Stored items
'''

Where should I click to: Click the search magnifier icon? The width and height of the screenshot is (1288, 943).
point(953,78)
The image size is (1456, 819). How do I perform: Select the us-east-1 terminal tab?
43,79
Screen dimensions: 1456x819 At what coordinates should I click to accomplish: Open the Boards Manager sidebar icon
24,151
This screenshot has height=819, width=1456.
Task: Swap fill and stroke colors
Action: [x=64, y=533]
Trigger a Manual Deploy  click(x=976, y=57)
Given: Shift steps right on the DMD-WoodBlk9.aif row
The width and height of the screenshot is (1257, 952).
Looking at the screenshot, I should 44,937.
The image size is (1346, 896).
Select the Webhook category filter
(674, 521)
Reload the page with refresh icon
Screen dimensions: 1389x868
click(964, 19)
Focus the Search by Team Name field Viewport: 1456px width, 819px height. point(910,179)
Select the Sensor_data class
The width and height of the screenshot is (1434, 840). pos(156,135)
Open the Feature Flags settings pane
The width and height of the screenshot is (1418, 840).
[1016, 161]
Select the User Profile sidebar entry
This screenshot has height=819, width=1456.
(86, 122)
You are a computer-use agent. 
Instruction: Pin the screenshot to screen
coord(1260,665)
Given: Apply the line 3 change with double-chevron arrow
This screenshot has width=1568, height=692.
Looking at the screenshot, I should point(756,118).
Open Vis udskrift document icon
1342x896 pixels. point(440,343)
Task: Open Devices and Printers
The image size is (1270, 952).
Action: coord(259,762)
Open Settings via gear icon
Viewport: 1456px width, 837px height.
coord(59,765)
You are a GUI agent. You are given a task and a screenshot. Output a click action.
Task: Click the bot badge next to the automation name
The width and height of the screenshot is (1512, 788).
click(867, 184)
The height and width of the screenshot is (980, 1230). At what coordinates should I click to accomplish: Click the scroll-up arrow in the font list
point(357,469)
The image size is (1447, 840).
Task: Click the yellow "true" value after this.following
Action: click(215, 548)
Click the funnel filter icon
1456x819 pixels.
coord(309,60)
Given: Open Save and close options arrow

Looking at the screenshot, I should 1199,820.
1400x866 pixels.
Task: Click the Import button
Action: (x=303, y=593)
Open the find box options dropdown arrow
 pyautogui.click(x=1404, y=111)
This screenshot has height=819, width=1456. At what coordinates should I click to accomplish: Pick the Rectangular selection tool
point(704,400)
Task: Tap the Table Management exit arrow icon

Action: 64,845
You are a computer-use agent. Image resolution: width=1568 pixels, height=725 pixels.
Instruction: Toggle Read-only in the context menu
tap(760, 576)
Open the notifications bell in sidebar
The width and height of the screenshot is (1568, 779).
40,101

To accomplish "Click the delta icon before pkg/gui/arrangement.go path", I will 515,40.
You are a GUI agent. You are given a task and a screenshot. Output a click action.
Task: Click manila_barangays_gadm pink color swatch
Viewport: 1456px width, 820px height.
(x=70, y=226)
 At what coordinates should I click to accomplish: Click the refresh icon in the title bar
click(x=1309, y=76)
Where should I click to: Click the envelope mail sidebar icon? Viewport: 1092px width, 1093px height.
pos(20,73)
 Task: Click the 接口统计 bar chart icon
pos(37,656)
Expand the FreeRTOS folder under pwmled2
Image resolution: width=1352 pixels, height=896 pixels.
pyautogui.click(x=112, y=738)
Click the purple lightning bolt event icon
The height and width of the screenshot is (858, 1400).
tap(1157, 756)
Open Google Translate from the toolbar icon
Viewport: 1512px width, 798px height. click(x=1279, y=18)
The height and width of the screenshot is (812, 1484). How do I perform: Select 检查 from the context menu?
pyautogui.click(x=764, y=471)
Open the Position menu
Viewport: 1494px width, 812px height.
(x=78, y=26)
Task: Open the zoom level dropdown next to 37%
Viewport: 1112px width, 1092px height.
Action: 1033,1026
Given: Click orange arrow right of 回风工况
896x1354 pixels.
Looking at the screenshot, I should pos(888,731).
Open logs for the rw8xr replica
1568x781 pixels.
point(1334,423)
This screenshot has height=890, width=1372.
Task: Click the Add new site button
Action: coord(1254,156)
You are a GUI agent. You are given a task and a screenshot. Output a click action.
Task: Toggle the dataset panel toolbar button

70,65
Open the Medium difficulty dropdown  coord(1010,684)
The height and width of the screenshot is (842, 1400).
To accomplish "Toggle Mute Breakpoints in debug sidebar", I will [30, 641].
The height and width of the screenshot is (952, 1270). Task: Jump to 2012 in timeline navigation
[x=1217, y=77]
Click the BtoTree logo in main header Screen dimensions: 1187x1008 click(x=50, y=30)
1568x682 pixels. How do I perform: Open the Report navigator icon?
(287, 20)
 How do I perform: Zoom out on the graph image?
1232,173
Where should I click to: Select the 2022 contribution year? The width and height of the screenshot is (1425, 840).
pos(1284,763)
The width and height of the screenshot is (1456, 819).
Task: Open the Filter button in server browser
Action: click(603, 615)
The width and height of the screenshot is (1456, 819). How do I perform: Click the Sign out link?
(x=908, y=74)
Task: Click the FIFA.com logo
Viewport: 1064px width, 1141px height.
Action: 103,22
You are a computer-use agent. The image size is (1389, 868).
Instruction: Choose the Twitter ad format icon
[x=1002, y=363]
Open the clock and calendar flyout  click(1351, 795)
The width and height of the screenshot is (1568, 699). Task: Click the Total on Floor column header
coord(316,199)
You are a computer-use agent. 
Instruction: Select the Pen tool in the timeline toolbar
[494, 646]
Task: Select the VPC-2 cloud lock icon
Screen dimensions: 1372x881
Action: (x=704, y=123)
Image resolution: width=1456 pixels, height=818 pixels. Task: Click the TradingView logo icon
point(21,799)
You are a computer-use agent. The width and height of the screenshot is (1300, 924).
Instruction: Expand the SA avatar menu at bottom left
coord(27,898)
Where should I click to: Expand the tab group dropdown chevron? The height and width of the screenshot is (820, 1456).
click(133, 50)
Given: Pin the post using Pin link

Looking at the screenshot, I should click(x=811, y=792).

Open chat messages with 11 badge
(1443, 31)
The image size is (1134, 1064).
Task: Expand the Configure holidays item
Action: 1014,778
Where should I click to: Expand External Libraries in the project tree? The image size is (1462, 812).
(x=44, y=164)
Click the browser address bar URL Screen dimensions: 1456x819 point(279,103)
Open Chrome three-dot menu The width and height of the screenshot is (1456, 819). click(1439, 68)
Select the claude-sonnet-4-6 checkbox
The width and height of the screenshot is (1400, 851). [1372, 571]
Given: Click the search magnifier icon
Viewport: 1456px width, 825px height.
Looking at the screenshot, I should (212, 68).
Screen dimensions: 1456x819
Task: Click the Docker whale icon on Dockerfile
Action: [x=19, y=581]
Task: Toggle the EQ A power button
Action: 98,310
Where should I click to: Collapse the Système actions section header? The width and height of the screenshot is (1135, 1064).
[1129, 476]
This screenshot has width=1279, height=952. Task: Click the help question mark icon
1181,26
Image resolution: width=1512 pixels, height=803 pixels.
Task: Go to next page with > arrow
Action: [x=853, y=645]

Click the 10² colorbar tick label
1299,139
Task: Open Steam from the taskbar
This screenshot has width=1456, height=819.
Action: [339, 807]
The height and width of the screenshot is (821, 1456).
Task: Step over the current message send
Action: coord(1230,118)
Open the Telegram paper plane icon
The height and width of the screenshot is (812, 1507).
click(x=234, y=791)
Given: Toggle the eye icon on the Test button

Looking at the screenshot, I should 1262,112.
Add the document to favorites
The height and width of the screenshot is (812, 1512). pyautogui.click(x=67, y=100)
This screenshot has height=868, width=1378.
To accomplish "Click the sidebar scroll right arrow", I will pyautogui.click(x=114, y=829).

'''

[Problem description]:
From the entries above, pull out each line that includes "computer".

[Task answer]:
You are a computer-use agent. 
You are a computer-use agent. Image resolution: width=1568 pixels, height=725 pixels.
You are a computer-use agent. The image size is (1389, 868).
You are a computer-use agent. 
You are a computer-use agent. The width and height of the screenshot is (1300, 924).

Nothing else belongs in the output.